Interaction strengths in food webs: issues and opportunities
Article first published online: 16 APR 2004
Journal of Animal Ecology
Volume 73, Issue 3, pages 585–598, May 2004
How to Cite
Berlow, E. L., Neutel, A.-M., Cohen, J. E., De Ruiter, P. C., Ebenman, B., Emmerson, M., Fox, J. W., Jansen, V. A. A., Iwan Jones, J., Kokkoris, G. D., Logofet, D. O., McKane, A. J., Montoya, J. M. and Petchey, O. (2004), Interaction strengths in food webs: issues and opportunities. Journal of Animal Ecology, 73: 585–598. doi: 10.1111/j.0021-8790.2004.00833.x
- Issue published online: 16 APR 2004
- Article first published online: 16 APR 2004
- Received 12 September 2003;accepted 21 November 2003
- body size;
- ecological networks;
- interaction strength;
- keystone species;
- population dynamics;
- 1Recent efforts to understand how the patterning of interaction strength affects both structure and dynamics in food webs have highlighted several obstacles to productive synthesis. Issues arise with respect to goals and driving questions, methods and approaches, and placing results in the context of broader ecological theory.
- 2Much confusion stems from lack of clarity about whether the questions posed relate to community-level patterns or to species dynamics, and to what authors actually mean by the term ‘interaction strength’. Here, we describe the various ways in which this term has been applied and discuss the implications of loose terminology and definition for the development of this field.
- 3Of particular concern is the clear gap between theoretical and empirical investigations of interaction strengths and food web dynamics. The ecological community urgently needs to explore new ways to estimate biologically reasonable model coefficients from empirical data, such as foraging rates, body size, metabolic rate, biomass distribution and other species traits.
- 4Combining numerical and analytical modelling approaches should allow exploration of the conditions under which different interaction strengths metrics are interchangeable with regard to relative magnitude, system responses, and species identity.
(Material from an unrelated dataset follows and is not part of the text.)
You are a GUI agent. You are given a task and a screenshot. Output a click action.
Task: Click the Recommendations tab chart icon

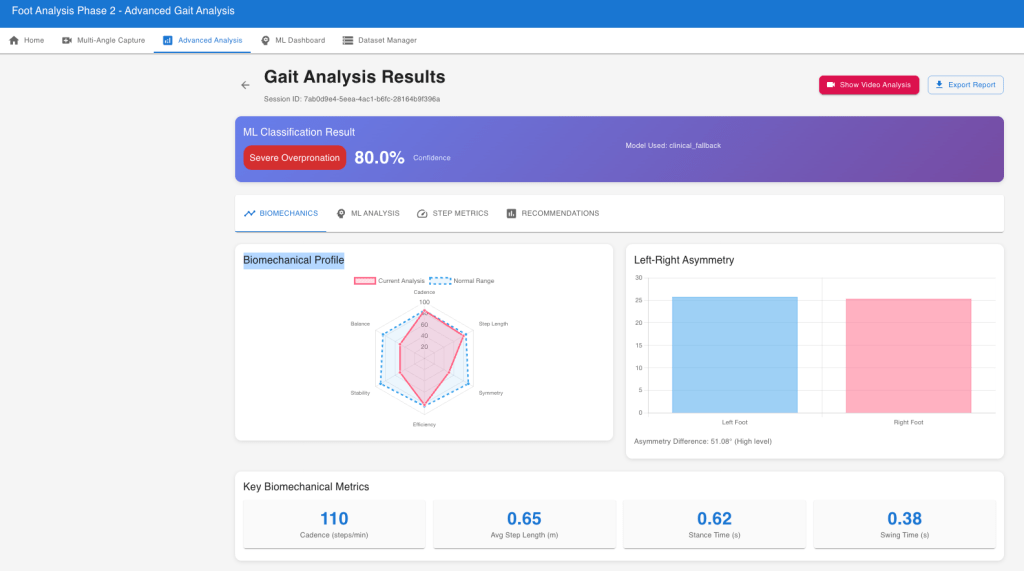(x=511, y=213)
- 5Finally, the prime focus on predator–prey links in much of the research to date on interaction strengths in food webs has meant that the potential significance of non-trophic interactions, such as competition, facilitation and biotic disturbance, has been largely ignored by the food web community. Such interactions may be important dynamically and should be routinely included in future food web research programmes.